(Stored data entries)
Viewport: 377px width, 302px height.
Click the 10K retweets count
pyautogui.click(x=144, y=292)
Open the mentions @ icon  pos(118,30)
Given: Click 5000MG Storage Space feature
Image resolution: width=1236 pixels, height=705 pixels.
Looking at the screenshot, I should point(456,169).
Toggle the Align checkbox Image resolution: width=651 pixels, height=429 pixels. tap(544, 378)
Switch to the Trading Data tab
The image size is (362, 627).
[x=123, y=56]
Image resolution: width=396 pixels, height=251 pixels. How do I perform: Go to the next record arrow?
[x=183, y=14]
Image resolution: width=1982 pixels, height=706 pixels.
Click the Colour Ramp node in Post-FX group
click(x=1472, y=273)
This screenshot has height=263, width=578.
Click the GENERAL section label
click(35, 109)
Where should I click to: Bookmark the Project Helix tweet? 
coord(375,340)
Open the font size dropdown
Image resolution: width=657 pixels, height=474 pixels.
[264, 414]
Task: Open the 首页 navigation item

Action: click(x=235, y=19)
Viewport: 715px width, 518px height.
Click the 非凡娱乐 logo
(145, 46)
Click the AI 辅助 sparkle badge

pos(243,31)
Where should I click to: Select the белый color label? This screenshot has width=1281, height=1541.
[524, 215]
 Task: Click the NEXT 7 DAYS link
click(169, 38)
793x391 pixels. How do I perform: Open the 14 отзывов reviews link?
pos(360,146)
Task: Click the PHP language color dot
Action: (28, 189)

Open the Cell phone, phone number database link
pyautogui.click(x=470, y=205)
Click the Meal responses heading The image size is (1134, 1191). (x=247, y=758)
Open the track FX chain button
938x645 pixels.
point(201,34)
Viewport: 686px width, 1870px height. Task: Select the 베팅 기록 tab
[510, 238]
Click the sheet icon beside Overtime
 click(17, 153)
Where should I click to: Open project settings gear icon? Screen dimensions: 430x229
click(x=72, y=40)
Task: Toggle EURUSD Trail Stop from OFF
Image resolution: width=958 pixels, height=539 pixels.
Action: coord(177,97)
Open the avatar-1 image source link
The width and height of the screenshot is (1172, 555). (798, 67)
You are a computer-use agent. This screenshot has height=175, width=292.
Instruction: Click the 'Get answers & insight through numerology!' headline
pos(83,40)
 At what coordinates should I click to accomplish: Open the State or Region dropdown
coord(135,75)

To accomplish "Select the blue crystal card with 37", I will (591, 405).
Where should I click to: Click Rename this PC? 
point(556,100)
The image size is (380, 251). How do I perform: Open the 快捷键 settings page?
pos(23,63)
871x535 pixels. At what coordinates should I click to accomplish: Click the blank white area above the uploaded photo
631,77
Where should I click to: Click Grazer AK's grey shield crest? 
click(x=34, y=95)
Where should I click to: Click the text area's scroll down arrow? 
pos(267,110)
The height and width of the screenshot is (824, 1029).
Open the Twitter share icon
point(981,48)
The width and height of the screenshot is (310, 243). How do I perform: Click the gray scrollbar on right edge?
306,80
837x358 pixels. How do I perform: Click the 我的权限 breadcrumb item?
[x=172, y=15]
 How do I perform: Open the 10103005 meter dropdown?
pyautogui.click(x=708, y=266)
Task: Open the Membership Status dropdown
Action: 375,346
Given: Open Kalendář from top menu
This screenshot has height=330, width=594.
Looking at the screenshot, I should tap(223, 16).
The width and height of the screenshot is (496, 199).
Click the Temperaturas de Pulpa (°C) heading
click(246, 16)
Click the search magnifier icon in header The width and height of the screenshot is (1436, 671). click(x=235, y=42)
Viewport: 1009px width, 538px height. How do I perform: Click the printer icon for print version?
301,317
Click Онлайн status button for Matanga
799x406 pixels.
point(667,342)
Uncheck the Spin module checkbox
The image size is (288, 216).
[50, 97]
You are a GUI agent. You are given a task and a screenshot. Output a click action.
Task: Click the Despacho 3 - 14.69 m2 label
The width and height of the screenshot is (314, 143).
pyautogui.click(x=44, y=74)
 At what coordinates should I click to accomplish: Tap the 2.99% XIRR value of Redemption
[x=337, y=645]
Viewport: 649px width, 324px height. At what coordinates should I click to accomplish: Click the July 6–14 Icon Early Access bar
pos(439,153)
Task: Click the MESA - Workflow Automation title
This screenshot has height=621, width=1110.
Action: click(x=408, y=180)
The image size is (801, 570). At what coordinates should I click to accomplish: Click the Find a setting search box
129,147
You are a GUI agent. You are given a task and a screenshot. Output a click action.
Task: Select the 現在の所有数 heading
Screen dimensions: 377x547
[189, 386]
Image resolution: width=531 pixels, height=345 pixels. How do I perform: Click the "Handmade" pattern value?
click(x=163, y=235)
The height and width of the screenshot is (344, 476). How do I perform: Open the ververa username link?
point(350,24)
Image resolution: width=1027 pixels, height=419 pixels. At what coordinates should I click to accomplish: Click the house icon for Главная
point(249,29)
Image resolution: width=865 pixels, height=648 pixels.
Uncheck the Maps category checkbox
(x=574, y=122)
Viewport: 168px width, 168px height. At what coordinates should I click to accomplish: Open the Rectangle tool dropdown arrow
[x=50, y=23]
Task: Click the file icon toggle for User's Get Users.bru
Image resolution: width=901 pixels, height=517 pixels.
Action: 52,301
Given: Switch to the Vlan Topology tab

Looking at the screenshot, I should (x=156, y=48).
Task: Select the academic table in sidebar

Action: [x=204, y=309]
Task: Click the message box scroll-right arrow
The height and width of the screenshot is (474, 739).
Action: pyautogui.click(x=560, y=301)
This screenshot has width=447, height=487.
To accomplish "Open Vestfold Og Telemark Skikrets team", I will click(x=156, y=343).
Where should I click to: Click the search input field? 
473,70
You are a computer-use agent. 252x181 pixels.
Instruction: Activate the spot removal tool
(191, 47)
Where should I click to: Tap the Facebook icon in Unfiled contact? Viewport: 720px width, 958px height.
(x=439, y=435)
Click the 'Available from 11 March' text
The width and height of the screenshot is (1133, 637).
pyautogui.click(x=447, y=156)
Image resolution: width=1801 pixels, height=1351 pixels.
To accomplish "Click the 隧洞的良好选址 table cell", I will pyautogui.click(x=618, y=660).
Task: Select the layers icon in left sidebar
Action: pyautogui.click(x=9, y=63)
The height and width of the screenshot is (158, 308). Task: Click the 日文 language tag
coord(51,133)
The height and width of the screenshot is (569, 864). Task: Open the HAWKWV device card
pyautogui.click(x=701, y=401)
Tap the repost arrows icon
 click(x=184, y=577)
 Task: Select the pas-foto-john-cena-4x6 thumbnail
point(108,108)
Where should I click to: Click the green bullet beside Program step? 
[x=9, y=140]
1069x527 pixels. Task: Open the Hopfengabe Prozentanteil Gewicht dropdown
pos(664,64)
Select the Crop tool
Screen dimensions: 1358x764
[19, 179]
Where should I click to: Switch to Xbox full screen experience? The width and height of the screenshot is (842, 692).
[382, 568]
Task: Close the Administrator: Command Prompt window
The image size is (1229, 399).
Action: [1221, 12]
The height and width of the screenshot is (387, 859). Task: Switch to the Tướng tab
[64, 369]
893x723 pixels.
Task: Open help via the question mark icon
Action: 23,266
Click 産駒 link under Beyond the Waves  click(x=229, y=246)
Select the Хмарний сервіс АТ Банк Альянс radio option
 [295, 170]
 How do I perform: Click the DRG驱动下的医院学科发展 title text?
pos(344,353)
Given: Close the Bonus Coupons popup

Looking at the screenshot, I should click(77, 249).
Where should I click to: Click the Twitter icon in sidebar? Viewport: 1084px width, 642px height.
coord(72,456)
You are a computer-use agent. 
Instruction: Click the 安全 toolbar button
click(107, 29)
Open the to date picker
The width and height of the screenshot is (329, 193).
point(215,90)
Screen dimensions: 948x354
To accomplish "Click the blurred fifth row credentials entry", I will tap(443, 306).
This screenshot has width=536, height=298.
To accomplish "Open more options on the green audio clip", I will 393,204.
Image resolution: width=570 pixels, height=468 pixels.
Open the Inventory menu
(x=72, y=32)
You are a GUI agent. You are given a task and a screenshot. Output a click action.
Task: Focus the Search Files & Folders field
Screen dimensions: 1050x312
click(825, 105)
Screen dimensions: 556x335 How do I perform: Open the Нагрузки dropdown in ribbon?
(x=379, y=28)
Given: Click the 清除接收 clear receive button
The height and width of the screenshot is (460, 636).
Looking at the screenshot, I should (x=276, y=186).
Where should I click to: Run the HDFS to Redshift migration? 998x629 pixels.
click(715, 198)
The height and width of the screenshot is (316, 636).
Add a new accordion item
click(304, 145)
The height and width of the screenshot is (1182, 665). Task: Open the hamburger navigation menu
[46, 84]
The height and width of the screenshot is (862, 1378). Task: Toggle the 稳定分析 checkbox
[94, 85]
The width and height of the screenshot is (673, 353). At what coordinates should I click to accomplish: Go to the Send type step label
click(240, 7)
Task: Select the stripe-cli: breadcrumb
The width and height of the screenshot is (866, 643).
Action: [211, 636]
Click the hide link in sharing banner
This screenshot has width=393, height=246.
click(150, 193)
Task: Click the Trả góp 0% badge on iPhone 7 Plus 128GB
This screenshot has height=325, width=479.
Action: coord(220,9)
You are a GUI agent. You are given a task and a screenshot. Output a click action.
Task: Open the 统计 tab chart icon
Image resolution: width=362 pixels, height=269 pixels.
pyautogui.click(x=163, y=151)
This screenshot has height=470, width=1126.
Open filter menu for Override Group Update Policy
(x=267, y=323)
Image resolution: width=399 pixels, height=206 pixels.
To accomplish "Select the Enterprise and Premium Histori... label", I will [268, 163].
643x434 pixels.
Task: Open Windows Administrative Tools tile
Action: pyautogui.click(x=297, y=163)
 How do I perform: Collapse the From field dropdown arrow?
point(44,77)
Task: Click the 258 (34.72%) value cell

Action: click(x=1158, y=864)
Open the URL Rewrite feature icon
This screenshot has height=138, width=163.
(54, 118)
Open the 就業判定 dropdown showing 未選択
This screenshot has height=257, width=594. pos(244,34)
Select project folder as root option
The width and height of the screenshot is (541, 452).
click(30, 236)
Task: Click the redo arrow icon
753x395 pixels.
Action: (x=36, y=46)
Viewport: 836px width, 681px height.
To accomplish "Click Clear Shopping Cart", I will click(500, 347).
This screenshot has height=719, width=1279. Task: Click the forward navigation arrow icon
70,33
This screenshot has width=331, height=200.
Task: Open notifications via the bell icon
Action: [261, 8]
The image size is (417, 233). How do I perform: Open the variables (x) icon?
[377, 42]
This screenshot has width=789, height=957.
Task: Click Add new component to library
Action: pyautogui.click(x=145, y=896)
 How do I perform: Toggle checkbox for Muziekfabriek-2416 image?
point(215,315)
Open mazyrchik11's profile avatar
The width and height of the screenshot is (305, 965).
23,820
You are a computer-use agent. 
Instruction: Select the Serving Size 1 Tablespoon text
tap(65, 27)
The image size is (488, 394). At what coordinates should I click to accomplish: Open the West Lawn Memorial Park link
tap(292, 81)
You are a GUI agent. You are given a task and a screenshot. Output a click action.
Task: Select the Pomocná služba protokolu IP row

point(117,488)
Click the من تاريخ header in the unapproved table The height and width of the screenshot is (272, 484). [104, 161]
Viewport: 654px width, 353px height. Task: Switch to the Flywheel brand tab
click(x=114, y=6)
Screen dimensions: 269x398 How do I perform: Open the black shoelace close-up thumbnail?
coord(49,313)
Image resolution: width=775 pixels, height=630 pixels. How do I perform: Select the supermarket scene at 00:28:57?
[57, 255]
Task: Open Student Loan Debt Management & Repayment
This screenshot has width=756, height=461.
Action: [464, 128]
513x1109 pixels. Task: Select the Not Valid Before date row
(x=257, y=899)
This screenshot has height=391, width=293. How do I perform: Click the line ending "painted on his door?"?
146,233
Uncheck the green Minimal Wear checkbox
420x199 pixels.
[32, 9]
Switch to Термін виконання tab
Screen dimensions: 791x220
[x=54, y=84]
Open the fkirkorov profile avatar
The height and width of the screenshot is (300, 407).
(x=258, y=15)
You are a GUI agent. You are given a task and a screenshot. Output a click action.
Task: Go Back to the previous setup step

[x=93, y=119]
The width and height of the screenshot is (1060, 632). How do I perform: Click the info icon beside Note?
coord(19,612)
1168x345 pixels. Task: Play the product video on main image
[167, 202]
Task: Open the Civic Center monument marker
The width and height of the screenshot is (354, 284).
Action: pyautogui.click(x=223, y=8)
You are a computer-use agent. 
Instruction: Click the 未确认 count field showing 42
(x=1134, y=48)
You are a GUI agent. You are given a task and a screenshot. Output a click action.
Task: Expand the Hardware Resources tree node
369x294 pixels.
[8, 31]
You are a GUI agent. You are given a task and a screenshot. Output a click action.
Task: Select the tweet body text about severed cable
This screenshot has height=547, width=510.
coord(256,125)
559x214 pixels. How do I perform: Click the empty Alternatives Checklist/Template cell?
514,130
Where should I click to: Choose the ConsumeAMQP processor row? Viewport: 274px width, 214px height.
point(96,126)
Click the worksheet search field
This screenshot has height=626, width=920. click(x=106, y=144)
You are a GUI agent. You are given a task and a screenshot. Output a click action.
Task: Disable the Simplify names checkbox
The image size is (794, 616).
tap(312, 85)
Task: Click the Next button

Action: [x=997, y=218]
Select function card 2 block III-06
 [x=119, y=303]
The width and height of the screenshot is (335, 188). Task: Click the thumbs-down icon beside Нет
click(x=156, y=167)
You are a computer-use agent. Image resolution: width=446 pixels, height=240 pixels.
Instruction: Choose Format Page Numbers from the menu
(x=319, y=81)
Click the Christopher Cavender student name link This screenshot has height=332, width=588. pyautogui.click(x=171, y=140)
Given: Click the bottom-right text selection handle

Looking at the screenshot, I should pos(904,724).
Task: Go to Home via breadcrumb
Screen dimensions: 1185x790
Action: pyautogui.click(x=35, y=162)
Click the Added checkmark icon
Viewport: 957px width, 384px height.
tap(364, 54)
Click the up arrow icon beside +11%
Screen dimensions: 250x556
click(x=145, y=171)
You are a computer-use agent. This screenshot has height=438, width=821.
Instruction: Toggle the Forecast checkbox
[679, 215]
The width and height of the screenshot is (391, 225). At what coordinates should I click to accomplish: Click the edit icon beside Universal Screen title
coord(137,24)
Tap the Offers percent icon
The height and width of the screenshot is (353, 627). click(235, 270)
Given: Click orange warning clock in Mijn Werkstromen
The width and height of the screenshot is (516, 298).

# Exercise objective
All that should be written out is the stretch of lines above between the one holding "Uncheck the green Minimal Wear checkbox" and the one holding "Task: Expand the Hardware Resources tree node", inclusive, exactly as given.

# Problem solution
Uncheck the green Minimal Wear checkbox
420x199 pixels.
[32, 9]
Switch to Термін виконання tab
Screen dimensions: 791x220
[x=54, y=84]
Open the fkirkorov profile avatar
The height and width of the screenshot is (300, 407).
(x=258, y=15)
You are a GUI agent. You are given a task and a screenshot. Output a click action.
Task: Go Back to the previous setup step

[x=93, y=119]
The width and height of the screenshot is (1060, 632). How do I perform: Click the info icon beside Note?
coord(19,612)
1168x345 pixels. Task: Play the product video on main image
[167, 202]
Task: Open the Civic Center monument marker
The width and height of the screenshot is (354, 284).
Action: pyautogui.click(x=223, y=8)
You are a computer-use agent. 
Instruction: Click the 未确认 count field showing 42
(x=1134, y=48)
You are a GUI agent. You are given a task and a screenshot. Output a click action.
Task: Expand the Hardware Resources tree node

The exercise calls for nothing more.